The BioSpherix XVIVO barrier isolator cell-production system consists of modular sets of closed incubators and closed hoods all integrated together as co-chambers and subchambers. The modularity allows an infinite variety of different configurations. All are completely closed, with aseptic conditions throughout, and advanced controls wherever needed. Microscopes, centrifuges, sorters, and all other common cell tools can be integrated into one efficient system. The incubation chambers are integrated into the hoods, and open only into the hood, eliminating contamination by people or by the room.

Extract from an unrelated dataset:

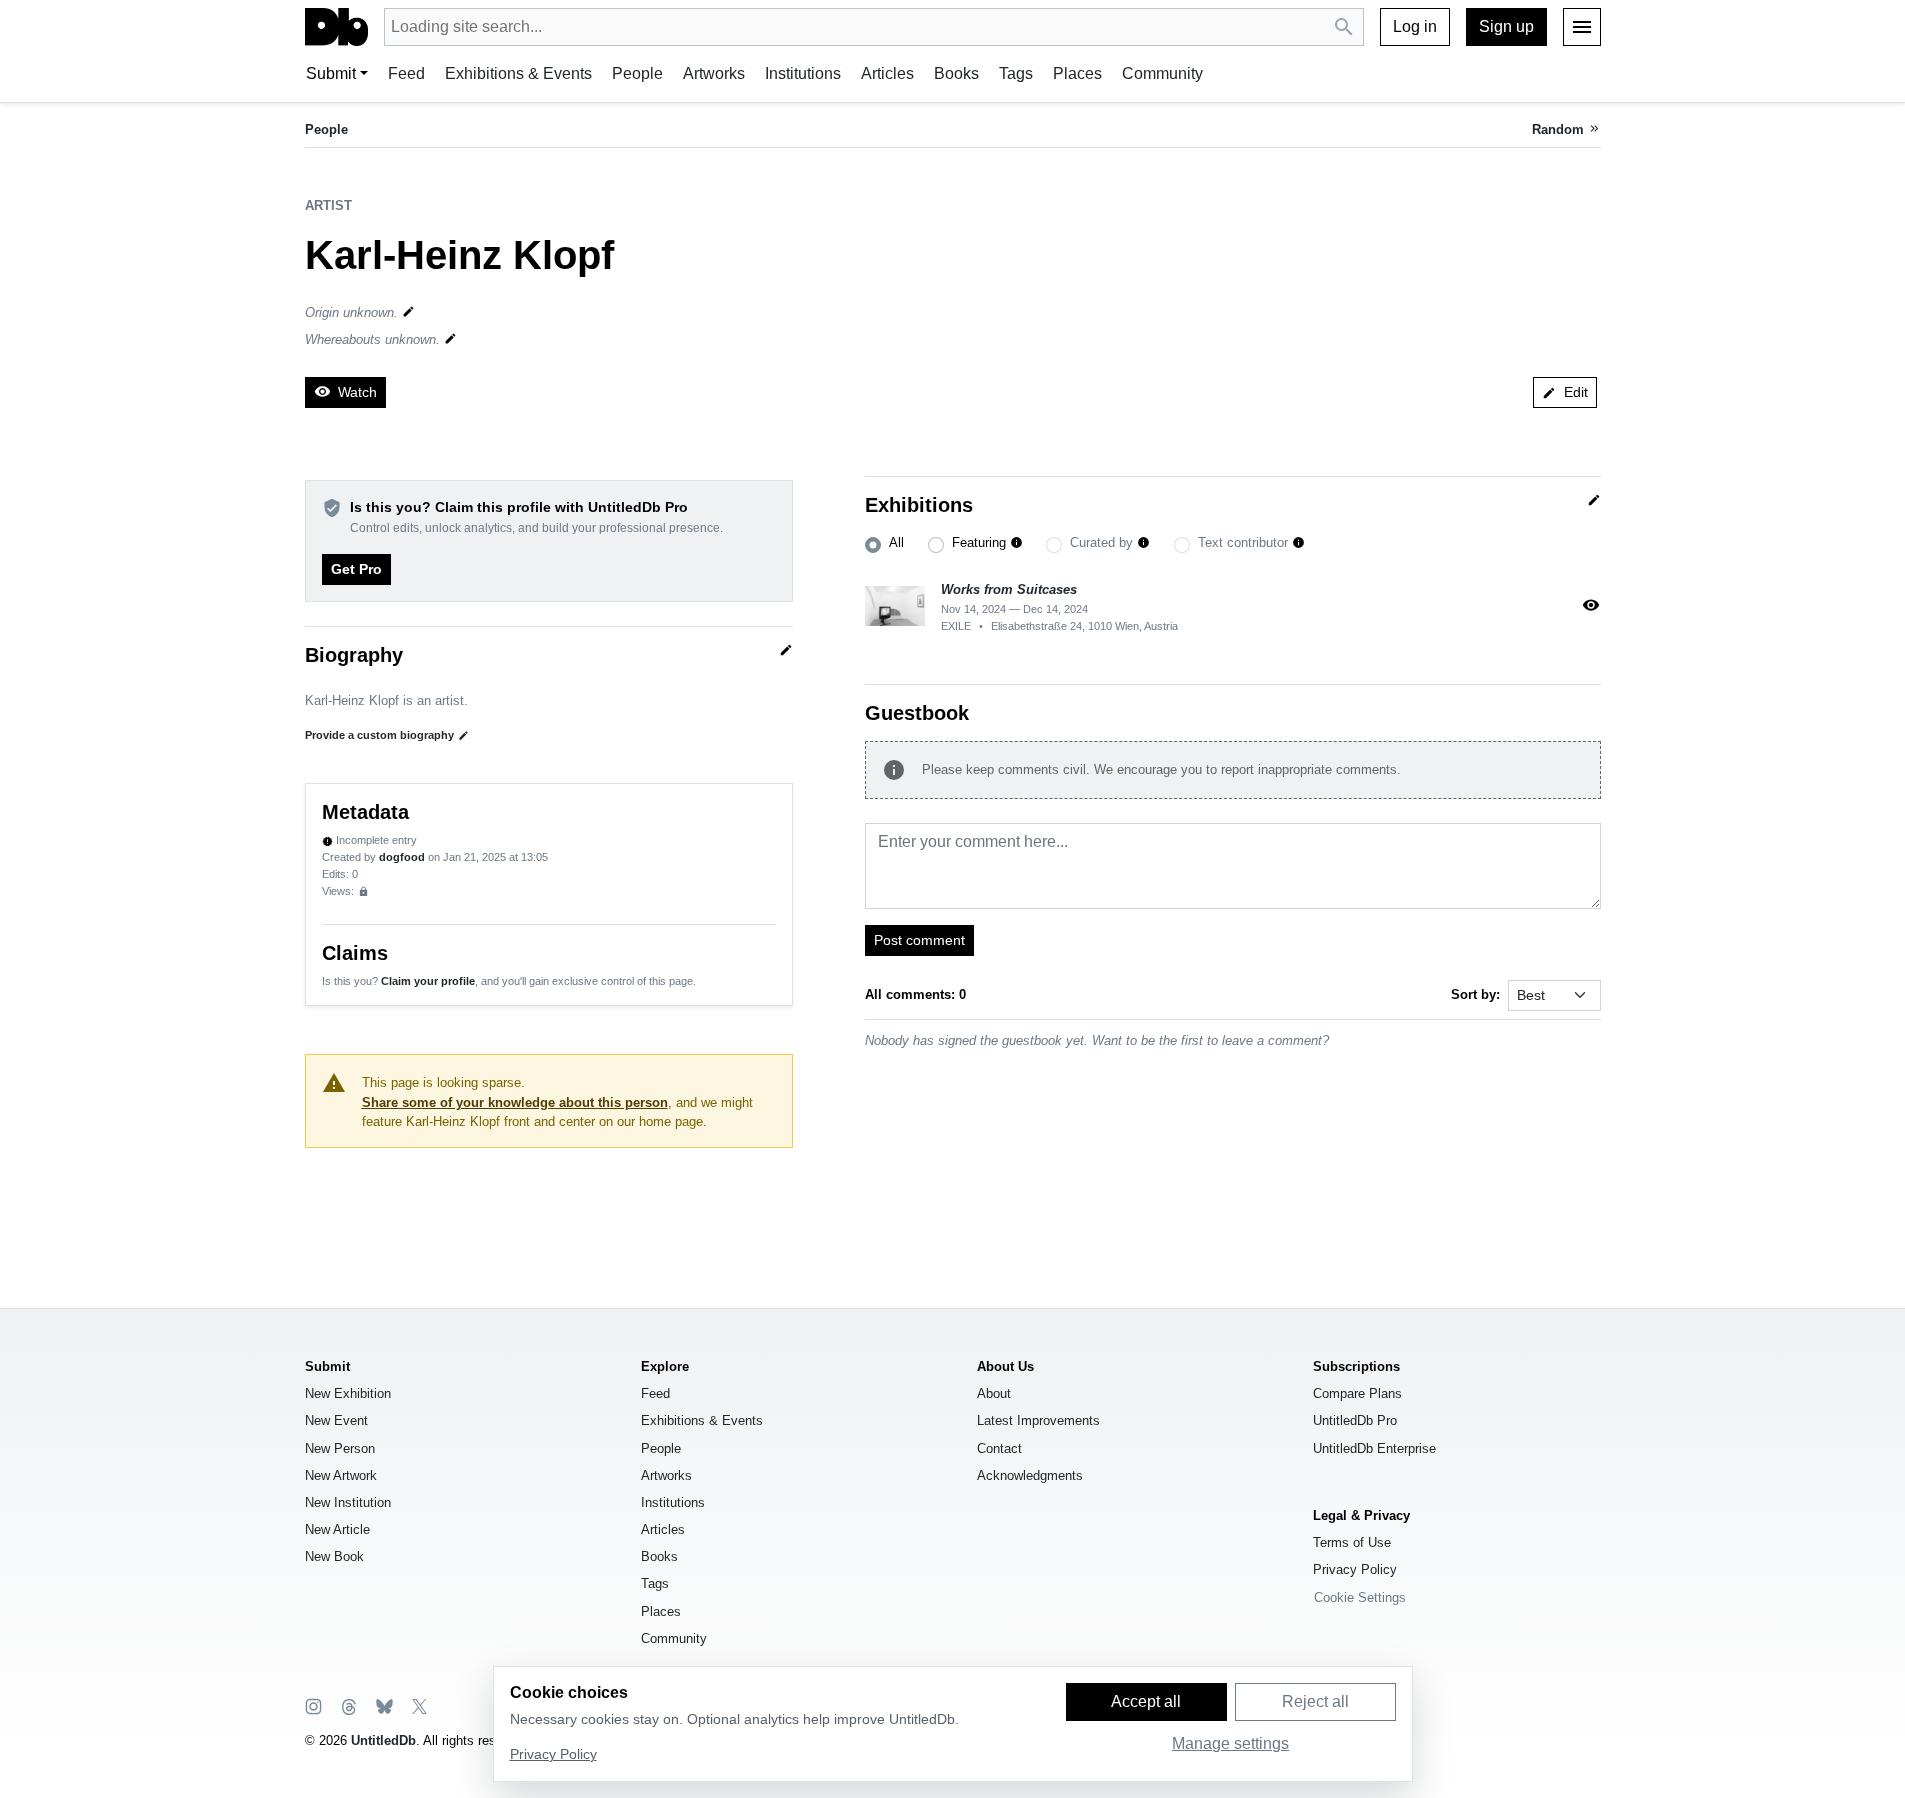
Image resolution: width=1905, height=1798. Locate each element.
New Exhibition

An additional advantage is that cells never see any disruptions in critical parameters, because all cell parameters controlled in incubators are also identically controlled in hoods. Independent incubation chambers can be fitted into a system, dedicated to each different culture to accommodate any number of different culture protocols simultaneously. Basic cell parameters such as O2 are fully accounted for, and a range of exotic cell parameters can provide better simulation of physiologic conditions, with controls to keep up with the changing dynamics of any cell population.
“This proves regenerative medicine can take place in any hospital,” said Randy Yerden, owner and CEO of BioSpherix. “Aspiring cell therapists are no longer dependent on the limited number of multimillion dollar clean rooms, usually only found in large tertiary hospitals and research centers. Now other brilliant surgeons like Dr. Holterman and his team can begin engaging in organ engineering wherever they practice.”